Seems like the obvious way is to get all header data somehow (see further below), and then iterate through the collection and if you were to write by hand (which people don't encourage), string build, writing to file in batches (if your collection were quite large).
HashSet<string> fields = new HashSet<string>();
BsonDocument query = BsonDocument.Parse(filter);
var result = database.GetCollection<BsonDocument>(collection).Find(new BsonDocument());
// Populate fields with all unique fields, see below for examples how.
var csv = new StringBuilder();
string headerLine = string.Join(",", fields);
csv.AppendLine(headerLine);
foreach (var element in result.ToListAsync().Result)
{
string line = null;
foreach (var field in fields)
{
BsonValue value;
if (field.Contains("."))
{
value = GetNestedField(element, field);
}
else
{
value = element.GetElement(field).Value;
}
// Example deserialize to string
switch (value.BsonType)
{
case BsonType.ObjectId:
line = line + value.ToString();
break;
case BsonType.String:
line = line + value.ToString();
break;
case BsonType.Int32:
line = line + value.AsInt32.ToString();
break;
}
line = line + ",";
}
csv.AppendLine(line);
}
File.WriteAllText("D:\\temp.csv", csv.ToString());
In the case of your own objects you'd have to use your own deserializer.
HOWEVER I'd recommend using the mongoexport tool if you can.
You could simply run the exe from your application, feeding in arguments as required. Keep in mind though, that it requires explicit fields.
ProcessStartInfo startInfo = new ProcessStartInfo();
startInfo.FileName = "C:\mongodb\bin\mongoexport.exe";
startInfo.Arguments = "-d testDB -c testCollection --type csv --fields name,address.street,address.zipCode --out .\output.csv";
startInfo.UseShellExecute = false;
Process exportProcess= new Process();
exportProcess.StartInfo = startInfo;
exportProcess.Start();
exportProcess.WaitForExit();
More on mongoexport such as paging, additional queries and field file:
https://docs.mongodb.com/manual/reference/program/mongoexport/
Getting Unique Field Names
In order to find ALL field names you could do this a number of ways. Using BsonDocument as a generic data example.

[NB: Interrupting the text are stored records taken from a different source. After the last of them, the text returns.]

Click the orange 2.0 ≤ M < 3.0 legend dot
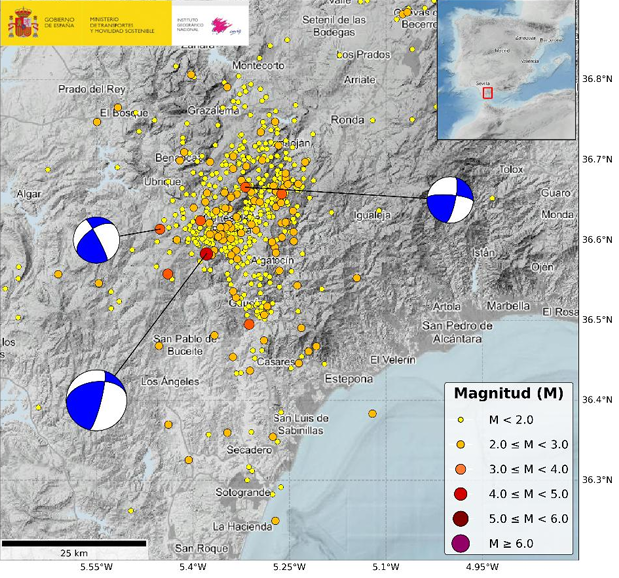619x578 pixels. [x=460, y=443]
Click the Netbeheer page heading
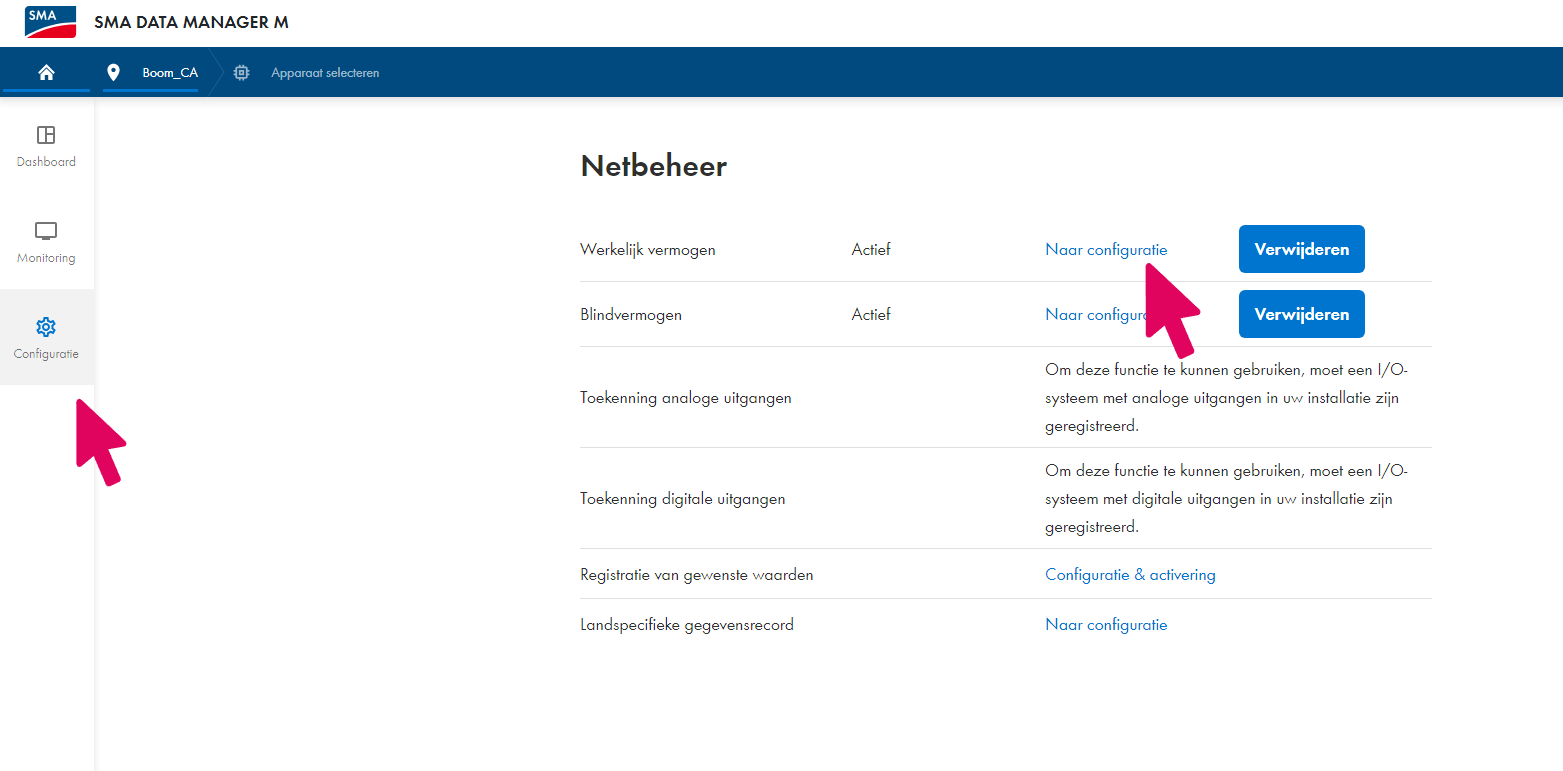Screen dimensions: 1563x771 [x=653, y=166]
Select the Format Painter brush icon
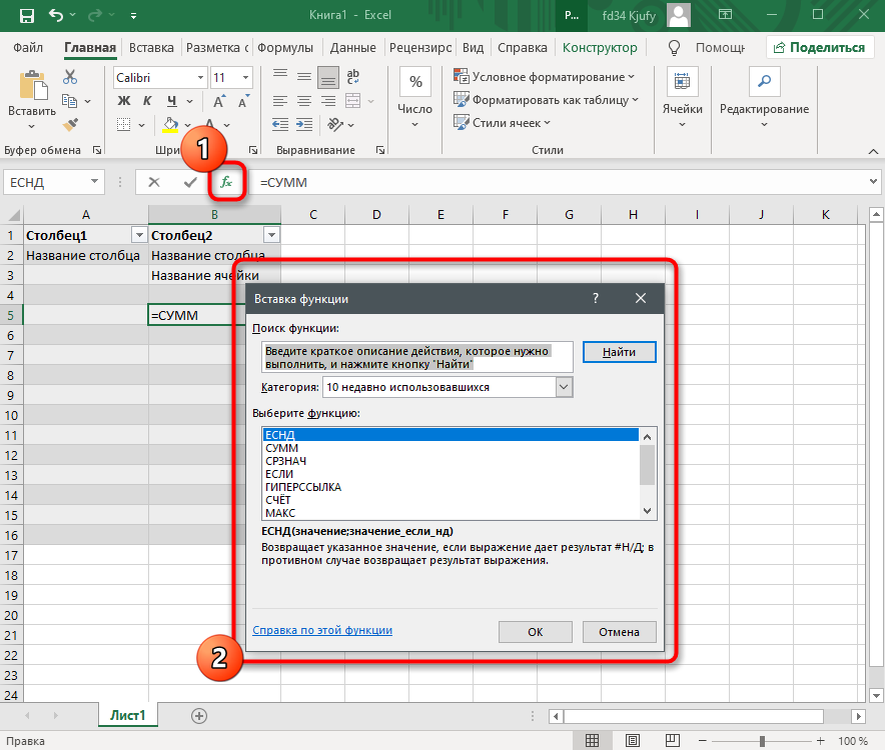This screenshot has width=885, height=750. pos(70,124)
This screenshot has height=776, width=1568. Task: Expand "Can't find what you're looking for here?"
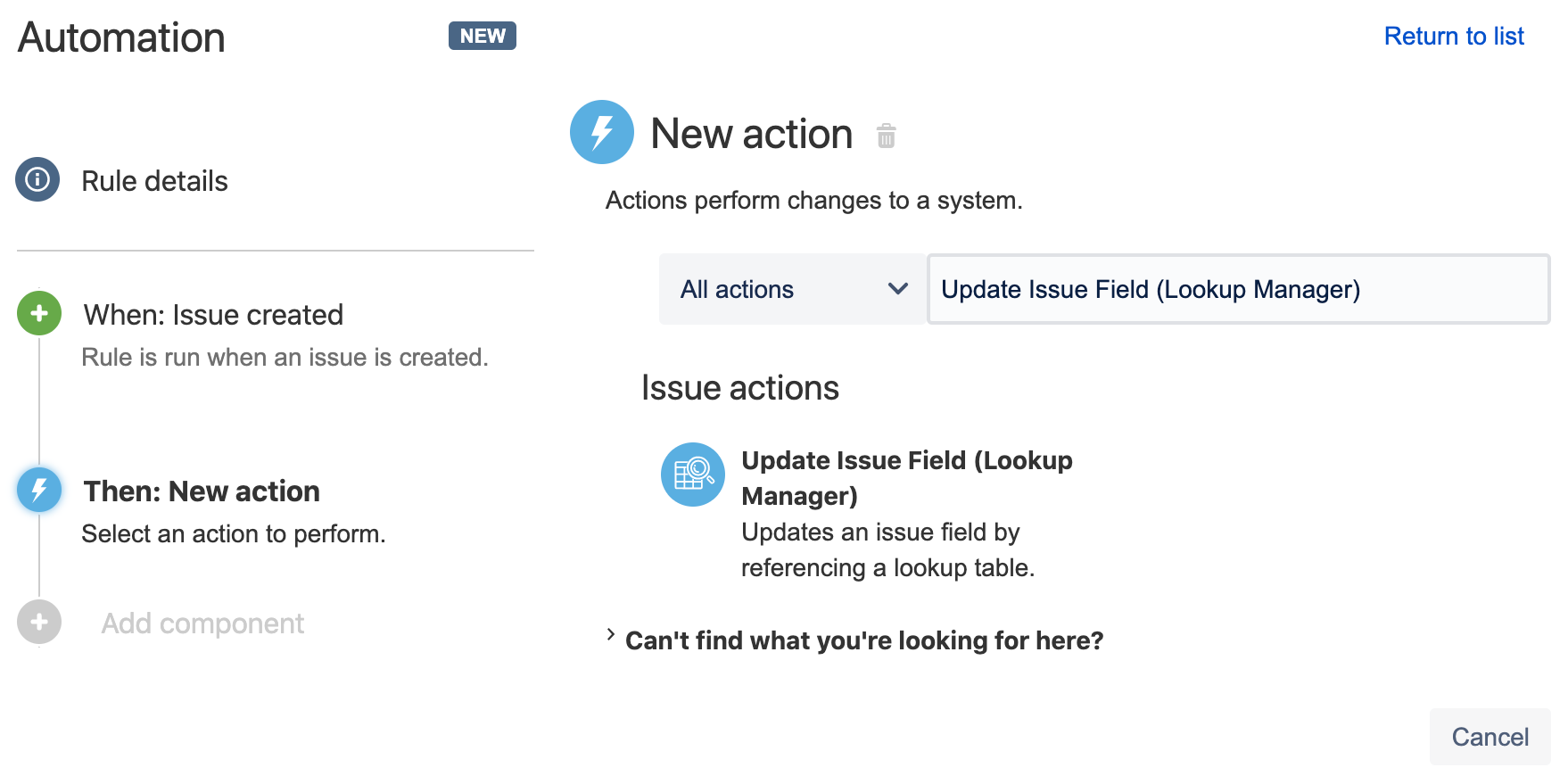[x=863, y=640]
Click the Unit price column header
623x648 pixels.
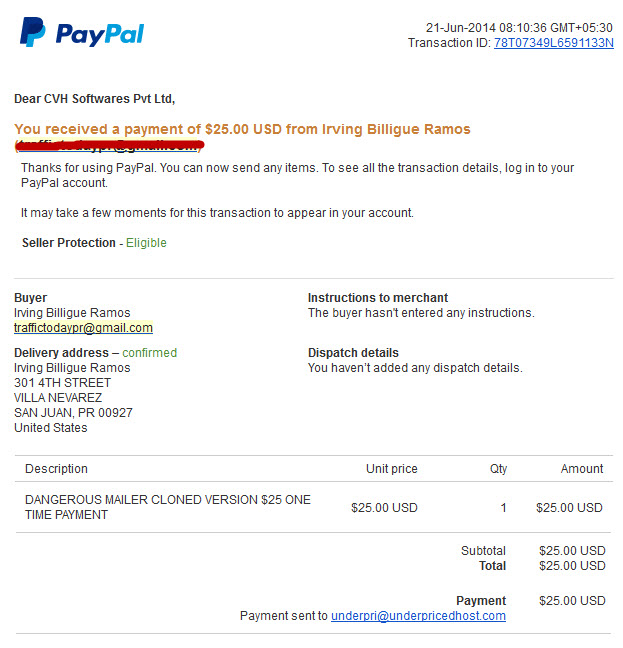(392, 469)
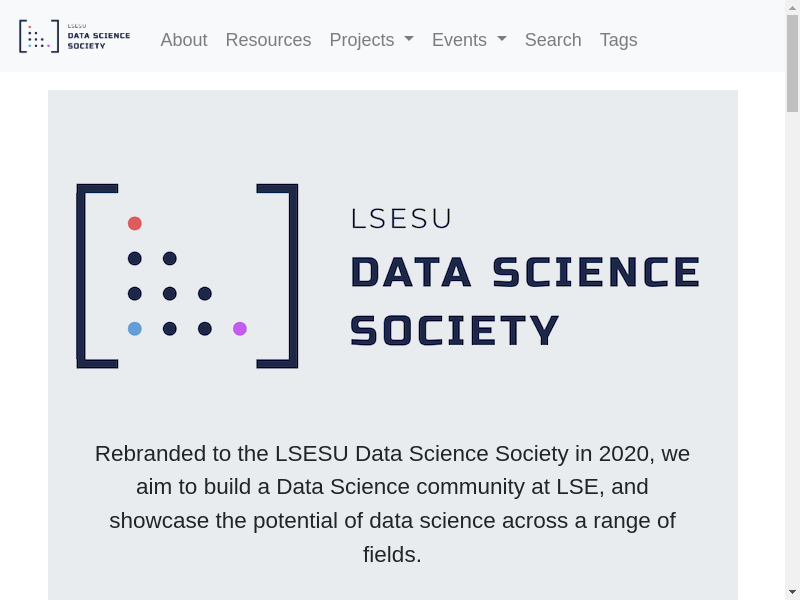Viewport: 800px width, 600px height.
Task: Click the light blue dot in the large logo
Action: pos(135,328)
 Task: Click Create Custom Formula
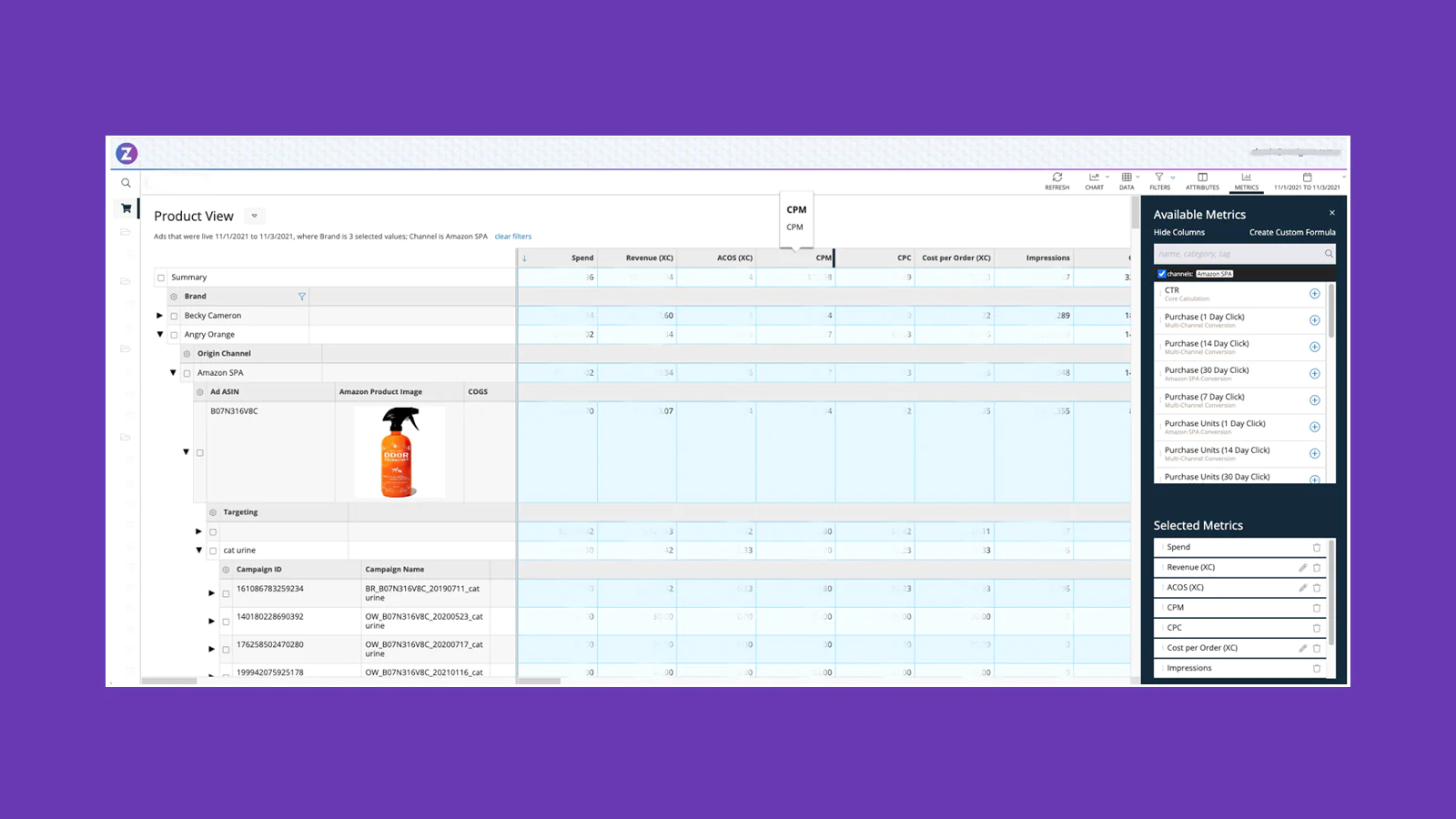tap(1291, 233)
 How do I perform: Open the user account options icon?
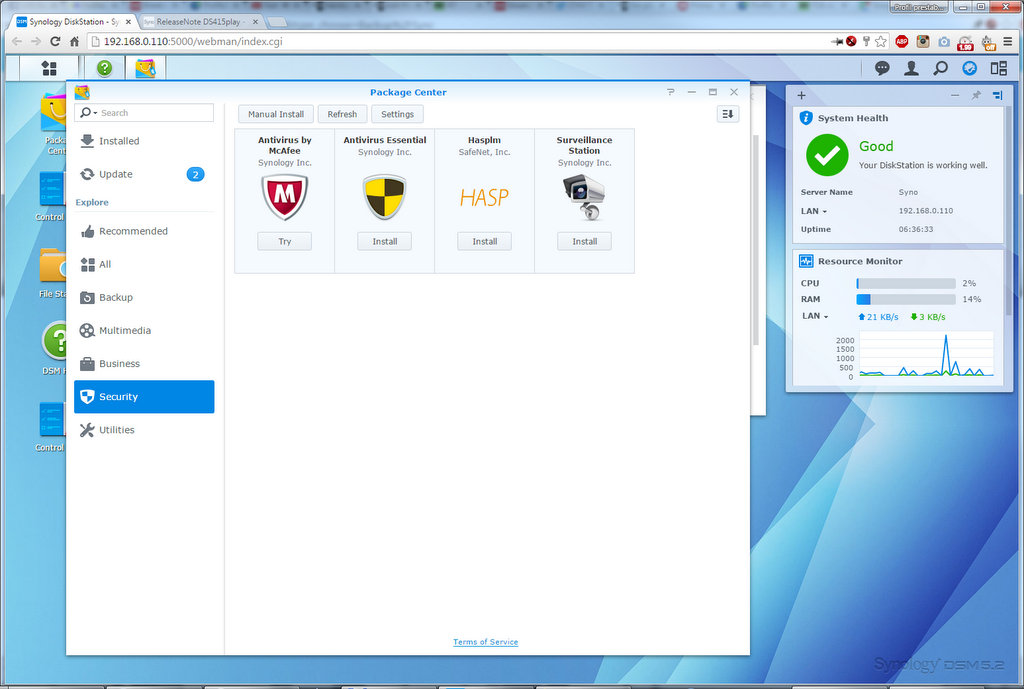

- Recursively traverse through your IMongoCollection results. This is going to have to be through the entire collection, so performance may not be great.
Example:
HashSet<string> fields = new HashSet<string>();
var result = database.GetCollection<BsonDocument>(collection).Find(new BsonDocument());
var result = database.GetCollection<BsonDocument>(collection).Find(new BsonDocument());
foreach (var element in result.ToListAsync().Result)
{
ProcessTree(fields, element, "");
}
private void ProcessTree(HashSet<string> fields, BsonDocument tree, string parentField)
{
foreach (var field in tree)
{
string fieldName = field.Name;
if (parentField != "")
{
fieldName = parentField + "." + fieldName;
}
if (field.Value.IsBsonDocument)
{
ProcessTree(fields, field.Value.ToBsonDocument(), fieldName);
}
else
{
fields.Add(fieldName);
}
}
}
- Perform a MapReduce operation to return all fields. Scanning nested fields becomes more complex with this method however. See this.
Example:
string map = @"function() {
for (var key in this) { emit(key, null); }
}";
string reduce = @"function(key, stuff) { return null; }";
string finalize = @"function(key, value){
return key;
}";
MapReduceOptions<BsonDocument, BsonValue> options = new MapReduceOptions<BsonDocument, BsonValue>();
options.Finalize = new BsonJavaScript(finalize);
var results = database.GetCollection<BsonDocument>(collection).MapReduceAsync(
new BsonJavaScript(map),
new BsonJavaScript(reduce),
options).Result.ToListAsync().Result;
foreach (BsonValue result in results.Select(item => item["_id"]))
{
Debug.WriteLine(result.AsString);
}
- Perform an Aggregation operation. You'd need to unwind as many times as required to get all nested fields.
Example:
string[] pipeline = new string[3];
pipeline[0] = "{ '$project':{ 'arrayofkeyvalue':{ '$objectToArray':'$$ROOT'}}}";
pipeline[1] = "{ '$unwind':'$arrayofkeyvalue'}";
pipeline[2] = "{ '$group':{'_id':null,'fieldKeys':{'$addToSet':'$arrayofkeyvalue.k'}}}";
var stages = pipeline.Select(s => BsonDocument.Parse(s)).ToList();
var result = await database.GetCollection<BsonDocument>(collection).AggregateAsync<BsonDocument>(stages);
foreach (BsonValue fieldName in result.Single().GetElement("fieldKeys").Value.AsBsonArray)
{
Debug.WriteLine(fieldName.AsString);
}
Nothing perfect here and I couldn't tell you which is the most efficient but hopefully something to help.